What is expected —
Once the line with "Where should I click to: Click" is found in the data, output it and each following line exactly, up to and including the line with "This screenshot has width=2008, height=1231.", and nothing before or after.

Extracted entries —
____
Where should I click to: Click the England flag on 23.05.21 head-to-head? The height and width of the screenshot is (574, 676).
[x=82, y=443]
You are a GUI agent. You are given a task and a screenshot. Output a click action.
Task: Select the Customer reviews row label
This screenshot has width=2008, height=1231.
____
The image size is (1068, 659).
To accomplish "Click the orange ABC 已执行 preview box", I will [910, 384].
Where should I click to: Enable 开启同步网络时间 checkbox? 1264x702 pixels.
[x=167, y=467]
____
Response area —
Where should I click to: Click the England flag on 23.05.21 head-to-head? The height and width of the screenshot is (574, 676).
[x=82, y=443]
You are a GUI agent. You are given a task and a screenshot. Output a click action.
Task: Select the Customer reviews row label
This screenshot has width=2008, height=1231.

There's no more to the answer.